What you have to do: Copy out the data below word for word, keeping every line as it is.

Material provided:
- - - - - - -
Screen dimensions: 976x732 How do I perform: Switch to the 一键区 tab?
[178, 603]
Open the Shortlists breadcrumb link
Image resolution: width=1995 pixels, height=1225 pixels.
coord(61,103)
- - - - - - -
Expected output:
Screen dimensions: 976x732 How do I perform: Switch to the 一键区 tab?
[178, 603]
Open the Shortlists breadcrumb link
Image resolution: width=1995 pixels, height=1225 pixels.
coord(61,103)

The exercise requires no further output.